There are a lot of data out there, and if you haven’t already noticed the ‘omics train has steadily stayed its path through the fruitful (but challenging) world of metagenomics. Metagenomics offers the chance to unravel complex microbial communities without the need for individual cell sequencing or the isolation and cultivation of each and every member of the uncultured majority.
If you think of deciphering metagenomes as trying to complete wildly complex puzzles that have all been jumbled together into one box, (as Sieber and colleagues suggested recently) it makes sense that it would be hard to sort them all out. This would be challenging because you (a) don’t know what the final pictures should be (b) aren’t sure how many full puzzles are in the box, and (b) are pretty dang certain there are pieces missing. To make pulling out pieces of interest (sequences) and completing one entire puzzle (genome) more feasible, bioinformatic tools have been developed. These tools put contigs from a metagenome into bins, which essentially means putting all the contigs that seem to be from one thing together, making it possible to eventually assemble (completely…or mostly…or partly) entire genomes.
Sieber et al., recognized the importance of good binning, otherwise you might completely miss sections of genomes, or assign the wrong sequences to the wrong bin. They tested a variety of methods across multiple ecosystems, characterized by different levels of complexity. They found that no single binning method could really manage all the diverse ecosystems they tested and also found variation in the quality of results depending on method and data set.
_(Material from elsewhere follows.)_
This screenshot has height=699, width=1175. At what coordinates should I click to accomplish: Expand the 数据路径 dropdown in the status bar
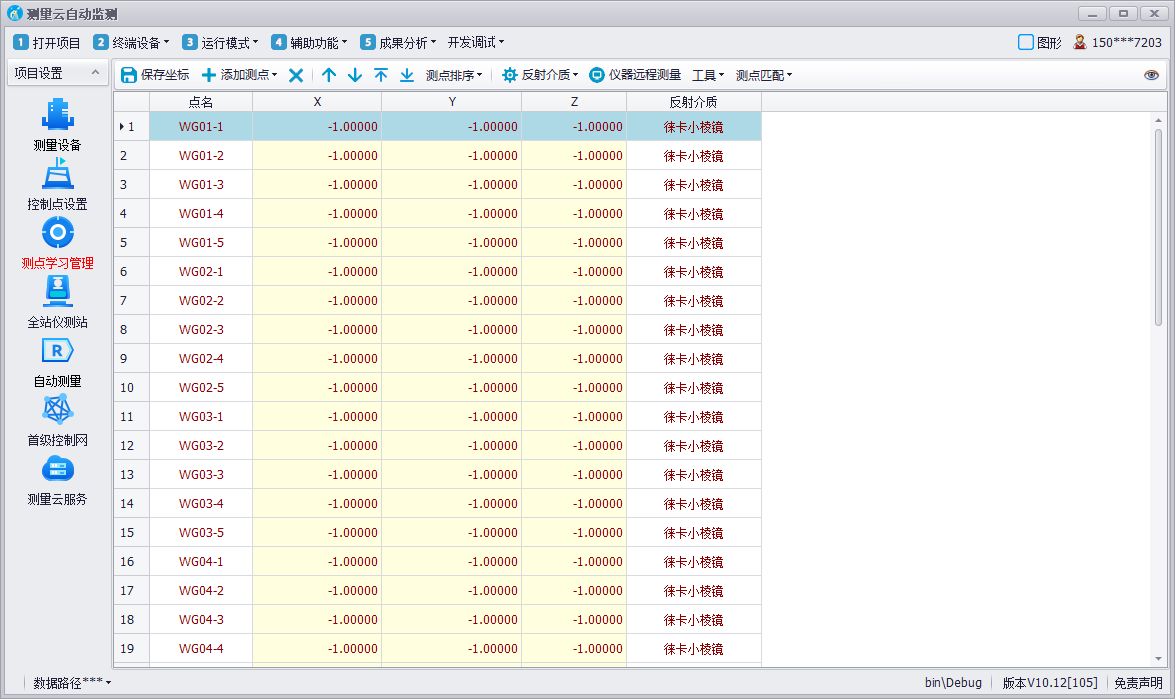point(72,683)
The authors took this opportunity to develop a new strategy for genome binning, and essentially decided to combine results from multiple algorithms. The tool that they developed is called the dereplication, aggregation and scoring tool (DAS Tool), which is “an automated method that integrates a flexible number of binning algorithms to calculate an optimized, non-redundant set of bins from a single assembly”.
Thinking about integrating multiple algorithms, and checking various combinations to see which ones appear to yield the highest quality bins, makes sense. As the authors note, tests are utilized to determine how complete the bins are and how contaminated they might be by incorrect contigs, which is figured out based on the frequency of single-copy marker genes.
“an automated method that integrates a flexible number of binning algorithms to calculate an optimized, non-redundant set of bins from a single assembly”.
To test how well DAS Tool could get the job done, they first used it on three different data sets, which were assemblies of simulated microbial communities of increasing complexity (ranging from 40 genomes, to 132, to 596). The authors ran these data through 5 different binning tools, finally combining all the outputs with DAS Tool. They found that DAS Tool “reconstructs a higher number of high-quality genomes and resolves strain variation better than any of the individual tools” that they used across all three data sets.
The testing didn’t stop there, they also used DAS Tool to process previously published metagenomic data from a geyser and by combining the output from either 3 or 7 different binning methods. Again, DAS Tool managed to reconstruct more draft genomes than previously obtained when drawing from the results of 7 methods. Finally, they used DAS Tool to on multiple shotgun metagenomic data sets that also ranged from low to high levels of complexity.
The conclusion of all of these tests? Sieber and colleagues found that DAS Tool almost always pulled out more genomes from complex samples than any single binning tool could manage alone. They highlight that this method is a great way to combine outputs from a suite of current binning methods to obtain cleaner and more complete results. With all the many metagenomes available, and the many many (many) more most likely on the way, it might turn out that DAS Tool could be sehr gut.
Sieber, C.M., Probst, A.J., Sharrar, A., Thomas, B.C., Hess, M., Tringe, S.G. and Banfield, J.F., 2018. Recovery of genomes from metagenomes via a dereplication, aggregation and scoring strategy. Nature microbiology, p.1.